Between any combination of two of Donne’s three poems being discussed here, the least amount of questions asked would be six. This fact highlights an obvious difference in the style and approach to which the theme of love is dealt with in the two eras of poems. John Donne pushed at questioning our reality, such as:”Why shouldst thou think?”when questioning the Sun in ‘The Sun Rising’ and:”Without sharp north, without declining west?”when questioning the corruption of the world in ‘The Good Morrow’. The modern poems shy away from asking questions about reality and what is beyond it, instead, the poets seem to be more secure with their reality and question lifeless objects instead.

A style common to Donne’s poems and the two modern poems is that they use common objects that normally wouldn’t be given a second thought and turn them into a metaphorical object for love, such as the flea in ‘The Flea’ and the onion in ‘Valentine’. But still, Donne insists on discarding the description of the object and linking it to abstract meanings, and concentrates on discussing the object’s immediate and distant metaphysical implications.In a sense, it seems as though Donne was one of the last of a dying line of poets. Since the Romantic Period in poetry, the shift in approach there has echoed through the nineteenth century to influence how modern poets write.

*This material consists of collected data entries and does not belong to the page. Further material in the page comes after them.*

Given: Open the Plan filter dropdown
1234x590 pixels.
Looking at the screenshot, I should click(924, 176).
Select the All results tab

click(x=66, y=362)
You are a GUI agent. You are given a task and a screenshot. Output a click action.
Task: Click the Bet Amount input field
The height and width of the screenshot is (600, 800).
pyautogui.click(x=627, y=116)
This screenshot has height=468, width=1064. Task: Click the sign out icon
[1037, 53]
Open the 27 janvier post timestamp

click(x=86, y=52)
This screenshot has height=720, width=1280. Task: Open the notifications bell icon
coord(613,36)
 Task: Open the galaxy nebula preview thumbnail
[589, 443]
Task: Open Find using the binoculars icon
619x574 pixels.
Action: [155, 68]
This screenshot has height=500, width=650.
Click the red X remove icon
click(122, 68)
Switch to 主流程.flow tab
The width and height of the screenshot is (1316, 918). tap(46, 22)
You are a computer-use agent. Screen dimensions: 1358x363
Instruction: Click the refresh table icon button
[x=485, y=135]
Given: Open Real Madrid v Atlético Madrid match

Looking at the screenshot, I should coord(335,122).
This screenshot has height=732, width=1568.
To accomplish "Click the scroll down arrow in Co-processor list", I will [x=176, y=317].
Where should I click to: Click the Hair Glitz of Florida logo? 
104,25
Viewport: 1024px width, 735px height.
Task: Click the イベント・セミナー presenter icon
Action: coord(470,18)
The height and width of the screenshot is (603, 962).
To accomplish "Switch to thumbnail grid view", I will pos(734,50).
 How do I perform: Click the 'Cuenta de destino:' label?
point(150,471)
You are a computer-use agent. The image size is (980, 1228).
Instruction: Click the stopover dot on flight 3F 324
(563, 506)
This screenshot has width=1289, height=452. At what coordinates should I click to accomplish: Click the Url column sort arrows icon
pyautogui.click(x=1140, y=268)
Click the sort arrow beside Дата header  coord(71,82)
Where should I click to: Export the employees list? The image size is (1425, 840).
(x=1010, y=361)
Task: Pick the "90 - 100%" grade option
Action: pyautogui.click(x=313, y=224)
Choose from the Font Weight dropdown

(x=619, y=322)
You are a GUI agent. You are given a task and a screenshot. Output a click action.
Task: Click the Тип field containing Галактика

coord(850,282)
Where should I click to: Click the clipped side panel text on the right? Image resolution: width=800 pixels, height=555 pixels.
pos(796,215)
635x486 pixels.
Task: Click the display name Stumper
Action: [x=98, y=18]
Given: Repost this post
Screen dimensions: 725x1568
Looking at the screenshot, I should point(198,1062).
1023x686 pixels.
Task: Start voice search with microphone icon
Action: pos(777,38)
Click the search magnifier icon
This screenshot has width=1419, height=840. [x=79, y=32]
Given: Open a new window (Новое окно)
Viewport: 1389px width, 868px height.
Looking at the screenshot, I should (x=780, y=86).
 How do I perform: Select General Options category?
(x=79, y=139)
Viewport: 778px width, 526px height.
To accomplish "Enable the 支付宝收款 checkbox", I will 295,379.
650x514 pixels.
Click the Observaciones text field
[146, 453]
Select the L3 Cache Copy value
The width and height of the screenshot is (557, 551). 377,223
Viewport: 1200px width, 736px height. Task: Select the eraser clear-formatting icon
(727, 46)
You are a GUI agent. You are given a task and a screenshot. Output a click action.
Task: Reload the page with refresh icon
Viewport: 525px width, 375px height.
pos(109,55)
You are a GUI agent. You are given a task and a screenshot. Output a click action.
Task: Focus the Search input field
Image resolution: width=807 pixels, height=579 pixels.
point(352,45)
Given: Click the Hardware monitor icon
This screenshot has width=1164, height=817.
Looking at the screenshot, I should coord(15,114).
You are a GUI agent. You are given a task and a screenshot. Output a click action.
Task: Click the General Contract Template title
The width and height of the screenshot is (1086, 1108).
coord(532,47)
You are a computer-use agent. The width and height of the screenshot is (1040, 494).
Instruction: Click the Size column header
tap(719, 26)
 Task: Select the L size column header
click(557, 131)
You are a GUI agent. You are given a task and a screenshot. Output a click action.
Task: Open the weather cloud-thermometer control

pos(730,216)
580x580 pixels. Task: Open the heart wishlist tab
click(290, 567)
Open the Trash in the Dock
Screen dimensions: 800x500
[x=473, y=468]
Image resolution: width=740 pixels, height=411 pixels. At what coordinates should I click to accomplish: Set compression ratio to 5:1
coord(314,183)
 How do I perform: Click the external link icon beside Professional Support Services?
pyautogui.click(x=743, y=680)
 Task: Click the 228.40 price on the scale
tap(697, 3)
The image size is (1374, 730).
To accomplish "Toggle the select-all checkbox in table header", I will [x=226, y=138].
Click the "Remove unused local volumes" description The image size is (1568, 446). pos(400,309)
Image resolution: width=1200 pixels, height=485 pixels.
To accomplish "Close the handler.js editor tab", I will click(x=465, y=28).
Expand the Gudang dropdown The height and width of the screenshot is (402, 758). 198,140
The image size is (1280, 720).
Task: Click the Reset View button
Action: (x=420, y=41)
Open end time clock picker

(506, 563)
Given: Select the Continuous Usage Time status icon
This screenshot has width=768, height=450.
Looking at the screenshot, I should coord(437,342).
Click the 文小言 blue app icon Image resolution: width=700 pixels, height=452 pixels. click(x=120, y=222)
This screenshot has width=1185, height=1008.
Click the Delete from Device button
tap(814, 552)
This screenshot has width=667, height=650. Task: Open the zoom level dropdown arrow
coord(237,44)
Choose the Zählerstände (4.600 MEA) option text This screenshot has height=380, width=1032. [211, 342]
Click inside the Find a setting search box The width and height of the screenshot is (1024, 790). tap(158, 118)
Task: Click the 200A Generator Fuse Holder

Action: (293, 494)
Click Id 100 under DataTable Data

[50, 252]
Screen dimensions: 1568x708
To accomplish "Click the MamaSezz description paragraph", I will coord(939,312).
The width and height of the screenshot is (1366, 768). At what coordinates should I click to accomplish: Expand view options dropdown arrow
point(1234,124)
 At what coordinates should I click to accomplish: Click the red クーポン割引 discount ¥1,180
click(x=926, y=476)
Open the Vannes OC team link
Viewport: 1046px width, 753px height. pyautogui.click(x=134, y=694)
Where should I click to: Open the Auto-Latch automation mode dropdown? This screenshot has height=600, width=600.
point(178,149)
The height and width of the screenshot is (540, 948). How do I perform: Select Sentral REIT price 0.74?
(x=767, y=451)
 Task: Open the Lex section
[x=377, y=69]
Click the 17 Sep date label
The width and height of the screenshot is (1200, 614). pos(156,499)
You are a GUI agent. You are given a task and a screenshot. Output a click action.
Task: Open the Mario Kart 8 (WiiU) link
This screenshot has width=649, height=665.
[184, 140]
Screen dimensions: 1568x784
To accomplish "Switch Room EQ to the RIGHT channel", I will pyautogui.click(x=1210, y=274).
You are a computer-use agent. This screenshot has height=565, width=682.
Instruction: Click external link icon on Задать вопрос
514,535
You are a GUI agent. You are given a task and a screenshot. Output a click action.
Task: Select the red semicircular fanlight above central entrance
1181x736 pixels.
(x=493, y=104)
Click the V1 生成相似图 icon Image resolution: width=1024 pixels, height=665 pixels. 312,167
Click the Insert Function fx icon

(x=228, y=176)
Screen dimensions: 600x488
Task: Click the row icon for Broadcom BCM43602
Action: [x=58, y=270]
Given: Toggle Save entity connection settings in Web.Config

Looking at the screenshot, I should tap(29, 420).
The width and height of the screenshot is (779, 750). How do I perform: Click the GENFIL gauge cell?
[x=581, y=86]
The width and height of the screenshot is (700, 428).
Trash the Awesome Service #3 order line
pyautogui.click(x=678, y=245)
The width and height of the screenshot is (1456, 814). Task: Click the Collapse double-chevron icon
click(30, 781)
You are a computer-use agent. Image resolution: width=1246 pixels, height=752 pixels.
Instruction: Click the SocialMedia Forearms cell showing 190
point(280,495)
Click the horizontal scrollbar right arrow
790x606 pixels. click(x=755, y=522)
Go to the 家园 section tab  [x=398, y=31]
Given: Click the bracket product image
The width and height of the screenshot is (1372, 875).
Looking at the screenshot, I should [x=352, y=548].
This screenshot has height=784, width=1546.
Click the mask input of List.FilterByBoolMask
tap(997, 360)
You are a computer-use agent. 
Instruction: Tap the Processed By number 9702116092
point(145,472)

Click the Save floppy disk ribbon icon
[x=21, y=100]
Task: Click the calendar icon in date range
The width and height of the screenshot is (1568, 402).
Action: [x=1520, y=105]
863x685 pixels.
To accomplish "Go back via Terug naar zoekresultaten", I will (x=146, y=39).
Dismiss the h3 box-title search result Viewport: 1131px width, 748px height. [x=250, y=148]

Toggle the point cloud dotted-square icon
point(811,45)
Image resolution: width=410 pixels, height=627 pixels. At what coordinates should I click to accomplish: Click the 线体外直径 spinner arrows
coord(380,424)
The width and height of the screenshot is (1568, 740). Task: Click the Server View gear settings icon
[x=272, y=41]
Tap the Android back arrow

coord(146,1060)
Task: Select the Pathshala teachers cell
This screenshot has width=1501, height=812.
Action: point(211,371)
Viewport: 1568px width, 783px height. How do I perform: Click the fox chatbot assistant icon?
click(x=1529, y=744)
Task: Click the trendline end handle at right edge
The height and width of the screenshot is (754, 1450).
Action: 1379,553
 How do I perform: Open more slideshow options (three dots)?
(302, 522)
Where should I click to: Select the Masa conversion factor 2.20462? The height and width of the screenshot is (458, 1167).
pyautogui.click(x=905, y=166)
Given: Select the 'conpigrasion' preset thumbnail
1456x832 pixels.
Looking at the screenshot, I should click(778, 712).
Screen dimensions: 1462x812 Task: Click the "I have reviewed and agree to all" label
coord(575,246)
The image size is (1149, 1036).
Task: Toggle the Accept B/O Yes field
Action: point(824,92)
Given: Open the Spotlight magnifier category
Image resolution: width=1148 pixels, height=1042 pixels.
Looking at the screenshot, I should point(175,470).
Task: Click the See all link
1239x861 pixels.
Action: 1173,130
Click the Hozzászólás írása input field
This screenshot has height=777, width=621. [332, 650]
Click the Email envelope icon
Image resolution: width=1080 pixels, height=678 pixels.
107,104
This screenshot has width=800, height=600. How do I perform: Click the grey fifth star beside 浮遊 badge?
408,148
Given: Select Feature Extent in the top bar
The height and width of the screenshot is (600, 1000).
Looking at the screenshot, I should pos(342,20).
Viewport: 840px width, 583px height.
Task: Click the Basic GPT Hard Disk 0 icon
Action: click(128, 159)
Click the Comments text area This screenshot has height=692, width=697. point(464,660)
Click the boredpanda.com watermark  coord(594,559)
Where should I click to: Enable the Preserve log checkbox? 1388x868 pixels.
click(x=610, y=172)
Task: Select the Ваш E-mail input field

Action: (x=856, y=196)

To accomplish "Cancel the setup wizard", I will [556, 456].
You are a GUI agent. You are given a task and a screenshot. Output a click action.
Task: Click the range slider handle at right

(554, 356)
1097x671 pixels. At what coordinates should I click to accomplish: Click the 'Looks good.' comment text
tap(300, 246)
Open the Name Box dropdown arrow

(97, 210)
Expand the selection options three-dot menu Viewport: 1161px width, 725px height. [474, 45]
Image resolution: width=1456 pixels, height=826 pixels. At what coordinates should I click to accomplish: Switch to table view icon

Romantic and Modern poetry is about linking physical objects such as gardens, eggs, onions, boxes and trees to metaphorical meanings, whereas Donne took his feelings and wrote them down, providing argument and scope for it too.Donne’s style is much more persuasive than some of the more recent poems, and the poets who largely brought about this change were undoubtedly the Romantic poets, such as Wordsworth, who expressed that the language used by the poets of his day (admittedly not specifically John Donne – he had died more than one hundred years before) was literary and dead. By expressing and thus acting upon this, he brought upon a paradigm shift in the approach to themes such as love in poetry, and he effectively started the Romantic Period himself, which brought much more descriptive poems than argumentative ones.